Unraveling the expression of microRNA-27a* & NKG2D in peripheral blood mononuclear cells and natural killer cells of pediatric systemic lupus erythematosus patients.

BACKGROUND AND AIM

The activity of natural killer (NK) cells is known to be decreased in systemic lupus erythematosus (SLE) patients. Nevertheless, the exact contribution of NK cells in the pathogenesis of SLE is still inconclusive. MicroRNAs (miRNAs), are small noncoding RNA molecules that play a fundamental role in regulating NK cell function. The objective of this study was to investigate the expression of miRNAs that might potentially target an essential activating receptor, NKG2D in peripheral blood mononuclear cells (PBMCs) and NK cells of SLE patients.

METHODS

In silico analysis revealed miR-27a* to potentially target NKG2D messenger RNA (mRNA), hence PBMCs and NK cells were isolated from blood samples of SLE patients and healthy controls.

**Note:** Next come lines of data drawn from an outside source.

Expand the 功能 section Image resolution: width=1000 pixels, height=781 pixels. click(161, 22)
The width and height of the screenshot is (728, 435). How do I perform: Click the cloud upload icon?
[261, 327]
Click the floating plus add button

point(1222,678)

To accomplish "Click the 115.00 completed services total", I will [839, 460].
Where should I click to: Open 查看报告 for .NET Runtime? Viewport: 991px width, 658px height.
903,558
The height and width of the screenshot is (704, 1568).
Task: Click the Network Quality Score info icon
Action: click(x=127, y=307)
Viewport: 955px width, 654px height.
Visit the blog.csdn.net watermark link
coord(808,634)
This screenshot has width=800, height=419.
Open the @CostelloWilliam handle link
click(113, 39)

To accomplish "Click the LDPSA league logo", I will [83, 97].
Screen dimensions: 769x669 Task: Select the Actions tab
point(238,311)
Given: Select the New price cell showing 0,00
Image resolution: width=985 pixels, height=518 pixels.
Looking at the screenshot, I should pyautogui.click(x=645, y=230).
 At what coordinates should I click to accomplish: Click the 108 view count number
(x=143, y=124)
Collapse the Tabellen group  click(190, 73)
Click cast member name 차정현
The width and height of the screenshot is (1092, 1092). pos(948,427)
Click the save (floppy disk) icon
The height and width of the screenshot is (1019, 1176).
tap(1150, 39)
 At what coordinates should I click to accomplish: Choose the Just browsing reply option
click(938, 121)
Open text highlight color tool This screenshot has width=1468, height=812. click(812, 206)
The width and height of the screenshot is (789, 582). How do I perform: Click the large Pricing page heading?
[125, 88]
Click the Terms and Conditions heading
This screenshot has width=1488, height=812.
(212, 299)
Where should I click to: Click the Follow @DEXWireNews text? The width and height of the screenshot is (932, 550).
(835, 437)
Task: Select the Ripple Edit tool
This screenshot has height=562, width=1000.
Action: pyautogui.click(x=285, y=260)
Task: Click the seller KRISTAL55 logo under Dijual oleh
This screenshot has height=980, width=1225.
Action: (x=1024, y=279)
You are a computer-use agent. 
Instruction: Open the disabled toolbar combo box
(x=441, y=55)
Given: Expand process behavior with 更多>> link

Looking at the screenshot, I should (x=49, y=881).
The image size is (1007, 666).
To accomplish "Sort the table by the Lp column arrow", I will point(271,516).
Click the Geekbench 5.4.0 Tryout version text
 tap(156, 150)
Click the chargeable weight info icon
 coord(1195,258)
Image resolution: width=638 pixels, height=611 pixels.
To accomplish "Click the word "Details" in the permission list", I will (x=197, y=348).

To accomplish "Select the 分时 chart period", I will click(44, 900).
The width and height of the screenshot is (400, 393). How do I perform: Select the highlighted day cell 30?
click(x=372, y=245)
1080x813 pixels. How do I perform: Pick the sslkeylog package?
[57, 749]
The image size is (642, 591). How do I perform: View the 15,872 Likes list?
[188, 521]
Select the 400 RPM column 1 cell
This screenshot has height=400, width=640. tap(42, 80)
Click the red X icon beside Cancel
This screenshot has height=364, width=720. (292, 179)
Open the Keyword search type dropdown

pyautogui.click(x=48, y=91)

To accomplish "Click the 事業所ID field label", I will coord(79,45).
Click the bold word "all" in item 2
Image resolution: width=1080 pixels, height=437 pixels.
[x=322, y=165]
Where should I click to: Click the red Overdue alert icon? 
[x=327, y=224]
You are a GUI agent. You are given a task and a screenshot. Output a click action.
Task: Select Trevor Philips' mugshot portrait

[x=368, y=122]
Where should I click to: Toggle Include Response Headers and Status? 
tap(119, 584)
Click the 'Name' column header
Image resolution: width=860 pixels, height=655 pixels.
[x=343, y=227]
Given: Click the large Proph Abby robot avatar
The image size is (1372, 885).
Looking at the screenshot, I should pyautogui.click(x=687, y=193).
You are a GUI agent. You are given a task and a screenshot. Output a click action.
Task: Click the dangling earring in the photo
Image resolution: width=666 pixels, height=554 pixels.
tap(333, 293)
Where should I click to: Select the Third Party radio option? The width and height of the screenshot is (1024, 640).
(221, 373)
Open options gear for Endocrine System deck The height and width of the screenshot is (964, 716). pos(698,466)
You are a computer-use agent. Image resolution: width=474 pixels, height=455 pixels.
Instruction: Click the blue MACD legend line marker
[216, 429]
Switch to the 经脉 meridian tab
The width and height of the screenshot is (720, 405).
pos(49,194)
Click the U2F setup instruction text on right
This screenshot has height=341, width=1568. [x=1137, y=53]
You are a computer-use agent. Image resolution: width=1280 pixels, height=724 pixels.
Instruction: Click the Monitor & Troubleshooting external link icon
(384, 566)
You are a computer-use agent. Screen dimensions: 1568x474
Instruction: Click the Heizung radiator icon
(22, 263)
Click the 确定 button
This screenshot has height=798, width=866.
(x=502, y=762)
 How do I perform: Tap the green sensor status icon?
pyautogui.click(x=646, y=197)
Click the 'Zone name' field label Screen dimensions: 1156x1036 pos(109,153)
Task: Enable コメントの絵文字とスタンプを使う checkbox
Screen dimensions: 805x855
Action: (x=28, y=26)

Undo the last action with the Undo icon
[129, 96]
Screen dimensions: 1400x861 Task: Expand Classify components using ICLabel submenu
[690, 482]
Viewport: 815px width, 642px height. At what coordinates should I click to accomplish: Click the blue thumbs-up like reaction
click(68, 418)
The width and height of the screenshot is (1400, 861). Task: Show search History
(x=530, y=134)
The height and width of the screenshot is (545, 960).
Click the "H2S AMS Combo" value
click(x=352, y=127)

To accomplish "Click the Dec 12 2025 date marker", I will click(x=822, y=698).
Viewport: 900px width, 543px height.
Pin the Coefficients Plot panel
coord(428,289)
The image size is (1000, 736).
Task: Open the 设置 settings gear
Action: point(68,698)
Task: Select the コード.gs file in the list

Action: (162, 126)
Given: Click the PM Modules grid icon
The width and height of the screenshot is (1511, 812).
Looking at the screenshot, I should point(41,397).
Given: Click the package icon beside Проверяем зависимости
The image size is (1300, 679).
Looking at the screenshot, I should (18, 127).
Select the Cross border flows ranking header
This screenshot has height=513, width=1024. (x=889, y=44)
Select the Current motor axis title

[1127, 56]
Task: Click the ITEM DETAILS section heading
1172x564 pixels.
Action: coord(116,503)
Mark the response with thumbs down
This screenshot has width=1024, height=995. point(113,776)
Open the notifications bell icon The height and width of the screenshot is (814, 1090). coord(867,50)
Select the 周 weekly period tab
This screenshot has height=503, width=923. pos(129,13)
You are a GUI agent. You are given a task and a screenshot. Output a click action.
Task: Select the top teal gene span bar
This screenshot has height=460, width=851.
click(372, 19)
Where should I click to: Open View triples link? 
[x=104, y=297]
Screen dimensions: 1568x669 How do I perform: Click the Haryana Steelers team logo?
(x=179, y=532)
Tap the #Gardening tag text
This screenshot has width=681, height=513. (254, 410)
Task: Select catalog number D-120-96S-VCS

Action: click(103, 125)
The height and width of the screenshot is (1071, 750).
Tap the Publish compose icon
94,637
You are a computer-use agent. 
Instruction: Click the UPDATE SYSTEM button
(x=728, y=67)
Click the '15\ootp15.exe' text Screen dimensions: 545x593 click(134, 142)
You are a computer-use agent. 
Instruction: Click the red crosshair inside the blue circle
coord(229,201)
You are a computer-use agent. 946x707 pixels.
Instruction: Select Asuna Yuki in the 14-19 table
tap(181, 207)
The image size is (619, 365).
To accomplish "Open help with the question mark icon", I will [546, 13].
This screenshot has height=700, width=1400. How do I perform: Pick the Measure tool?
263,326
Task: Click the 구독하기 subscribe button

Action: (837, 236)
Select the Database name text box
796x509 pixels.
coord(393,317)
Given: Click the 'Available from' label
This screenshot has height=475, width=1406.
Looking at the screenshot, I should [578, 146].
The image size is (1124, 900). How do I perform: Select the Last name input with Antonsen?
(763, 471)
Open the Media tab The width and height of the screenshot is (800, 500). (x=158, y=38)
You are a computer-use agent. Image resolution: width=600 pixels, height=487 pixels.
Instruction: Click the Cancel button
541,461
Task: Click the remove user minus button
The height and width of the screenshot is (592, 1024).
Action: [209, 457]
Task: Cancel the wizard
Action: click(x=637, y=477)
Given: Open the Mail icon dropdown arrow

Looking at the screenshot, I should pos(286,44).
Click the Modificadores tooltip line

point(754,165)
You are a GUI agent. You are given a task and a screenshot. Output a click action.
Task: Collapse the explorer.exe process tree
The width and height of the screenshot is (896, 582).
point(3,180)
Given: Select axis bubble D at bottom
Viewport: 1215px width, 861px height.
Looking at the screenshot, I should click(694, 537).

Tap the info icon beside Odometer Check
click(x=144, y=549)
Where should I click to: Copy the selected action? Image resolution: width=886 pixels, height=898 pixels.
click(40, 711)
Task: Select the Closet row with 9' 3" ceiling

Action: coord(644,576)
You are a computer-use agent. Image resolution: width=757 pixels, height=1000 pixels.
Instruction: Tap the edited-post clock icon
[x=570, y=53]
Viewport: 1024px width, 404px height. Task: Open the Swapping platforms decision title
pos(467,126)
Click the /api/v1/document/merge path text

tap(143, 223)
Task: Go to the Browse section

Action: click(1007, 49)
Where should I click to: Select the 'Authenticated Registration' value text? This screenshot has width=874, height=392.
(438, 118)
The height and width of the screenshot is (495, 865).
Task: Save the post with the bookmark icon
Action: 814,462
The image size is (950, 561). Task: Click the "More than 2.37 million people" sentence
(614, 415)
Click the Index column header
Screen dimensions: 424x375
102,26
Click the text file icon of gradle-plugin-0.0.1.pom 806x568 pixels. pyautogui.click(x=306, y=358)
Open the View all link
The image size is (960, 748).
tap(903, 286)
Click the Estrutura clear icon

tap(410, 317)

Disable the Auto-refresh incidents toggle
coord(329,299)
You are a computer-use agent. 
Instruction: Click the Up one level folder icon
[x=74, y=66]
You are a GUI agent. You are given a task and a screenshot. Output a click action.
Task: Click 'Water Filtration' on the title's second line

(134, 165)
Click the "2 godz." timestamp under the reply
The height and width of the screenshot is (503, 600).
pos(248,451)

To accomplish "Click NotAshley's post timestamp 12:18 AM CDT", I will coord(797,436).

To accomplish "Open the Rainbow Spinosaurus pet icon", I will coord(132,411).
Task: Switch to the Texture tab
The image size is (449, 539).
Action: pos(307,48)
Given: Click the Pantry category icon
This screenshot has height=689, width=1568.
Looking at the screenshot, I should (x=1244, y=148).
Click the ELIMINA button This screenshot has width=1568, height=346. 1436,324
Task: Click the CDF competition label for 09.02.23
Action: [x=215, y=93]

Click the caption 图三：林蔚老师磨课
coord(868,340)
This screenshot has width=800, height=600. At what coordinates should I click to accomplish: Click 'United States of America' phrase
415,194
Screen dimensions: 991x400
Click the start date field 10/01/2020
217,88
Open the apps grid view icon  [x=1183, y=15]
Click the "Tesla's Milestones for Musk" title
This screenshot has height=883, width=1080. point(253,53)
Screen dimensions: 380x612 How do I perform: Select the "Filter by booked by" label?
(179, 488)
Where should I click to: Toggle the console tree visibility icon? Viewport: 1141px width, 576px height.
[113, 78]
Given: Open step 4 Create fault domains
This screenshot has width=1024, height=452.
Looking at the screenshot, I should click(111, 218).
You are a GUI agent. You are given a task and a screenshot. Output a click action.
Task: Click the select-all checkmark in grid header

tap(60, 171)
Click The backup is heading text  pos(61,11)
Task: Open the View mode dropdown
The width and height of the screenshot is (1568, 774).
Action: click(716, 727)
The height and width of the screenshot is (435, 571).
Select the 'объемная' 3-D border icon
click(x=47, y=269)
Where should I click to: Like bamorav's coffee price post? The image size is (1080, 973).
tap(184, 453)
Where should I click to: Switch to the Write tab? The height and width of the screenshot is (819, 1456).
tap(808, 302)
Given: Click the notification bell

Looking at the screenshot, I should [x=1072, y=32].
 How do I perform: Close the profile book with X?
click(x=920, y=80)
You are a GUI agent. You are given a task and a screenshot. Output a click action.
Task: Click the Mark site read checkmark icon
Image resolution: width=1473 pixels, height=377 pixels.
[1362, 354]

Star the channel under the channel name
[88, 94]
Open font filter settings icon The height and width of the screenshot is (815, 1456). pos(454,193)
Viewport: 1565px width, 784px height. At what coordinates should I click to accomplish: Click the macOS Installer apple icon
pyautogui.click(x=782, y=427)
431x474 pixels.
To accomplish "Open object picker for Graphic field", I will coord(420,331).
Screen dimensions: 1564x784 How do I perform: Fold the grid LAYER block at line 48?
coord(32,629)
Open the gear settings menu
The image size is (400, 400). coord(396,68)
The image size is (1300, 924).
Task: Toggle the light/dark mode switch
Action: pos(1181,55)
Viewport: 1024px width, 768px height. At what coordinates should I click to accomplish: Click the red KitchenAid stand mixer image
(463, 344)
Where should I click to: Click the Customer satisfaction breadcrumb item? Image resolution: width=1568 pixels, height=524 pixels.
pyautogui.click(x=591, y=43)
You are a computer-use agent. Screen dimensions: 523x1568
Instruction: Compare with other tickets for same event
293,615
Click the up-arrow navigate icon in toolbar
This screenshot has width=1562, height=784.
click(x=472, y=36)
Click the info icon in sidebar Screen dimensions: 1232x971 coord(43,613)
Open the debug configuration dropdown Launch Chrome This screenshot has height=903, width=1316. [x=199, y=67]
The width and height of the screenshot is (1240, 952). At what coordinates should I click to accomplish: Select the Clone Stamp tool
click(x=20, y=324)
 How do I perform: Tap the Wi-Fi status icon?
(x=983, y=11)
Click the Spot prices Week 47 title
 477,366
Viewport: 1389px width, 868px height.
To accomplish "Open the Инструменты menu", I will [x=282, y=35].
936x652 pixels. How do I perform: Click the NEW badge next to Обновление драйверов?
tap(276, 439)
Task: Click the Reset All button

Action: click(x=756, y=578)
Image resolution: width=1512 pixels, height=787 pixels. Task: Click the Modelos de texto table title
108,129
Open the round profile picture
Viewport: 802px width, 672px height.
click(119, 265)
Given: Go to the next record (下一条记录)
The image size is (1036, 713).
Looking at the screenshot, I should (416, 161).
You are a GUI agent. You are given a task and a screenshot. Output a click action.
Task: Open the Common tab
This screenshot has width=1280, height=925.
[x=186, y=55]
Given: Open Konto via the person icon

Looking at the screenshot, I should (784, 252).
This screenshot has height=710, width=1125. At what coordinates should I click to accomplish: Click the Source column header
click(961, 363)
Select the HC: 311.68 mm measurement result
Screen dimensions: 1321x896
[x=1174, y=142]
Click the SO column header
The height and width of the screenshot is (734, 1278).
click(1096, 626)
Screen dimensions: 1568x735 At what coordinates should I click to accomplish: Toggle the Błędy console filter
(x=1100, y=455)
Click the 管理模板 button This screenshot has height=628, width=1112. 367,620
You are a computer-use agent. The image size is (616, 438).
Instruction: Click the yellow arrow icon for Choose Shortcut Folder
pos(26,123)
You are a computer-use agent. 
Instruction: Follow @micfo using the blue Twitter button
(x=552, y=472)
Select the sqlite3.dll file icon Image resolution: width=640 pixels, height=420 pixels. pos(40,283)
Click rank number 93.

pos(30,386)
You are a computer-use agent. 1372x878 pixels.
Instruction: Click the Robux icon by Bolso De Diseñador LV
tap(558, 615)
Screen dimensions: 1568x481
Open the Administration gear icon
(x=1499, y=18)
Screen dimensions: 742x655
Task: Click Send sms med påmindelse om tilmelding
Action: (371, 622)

Next, the cells were transfected using mimics and antagomirs, after which miRNA/mRNA were quantified using real time quantitative reverse transcription polymerase chain reaction.

RESULTS

The results of this study showed that miR-27a* is overexpressed in the PBMCs and NK cells of SLE patients. In contrast, NKG2D was found to be downregulated in PBMCs and NK cells of SLE patients. Forcing the expression of miR-27a* in PBMCs and NK cells enhances the expression of NKG2D in SLE patients. Furthermore, the ligand of NKG2D, ULBP2, was found to be downregulated in the PBMCs of SLE patients.

CONCLUSION

The altered expression of the triad, miR-27a* as well as NKG2D and ULBP2, is thought to be characteristic for NK cells in SLE patients. Hence, the ability of miR-27a* to alter the expression of NKG2D may provide a new groundwork for understanding the role of miRNAs in NK cells of SLE patients.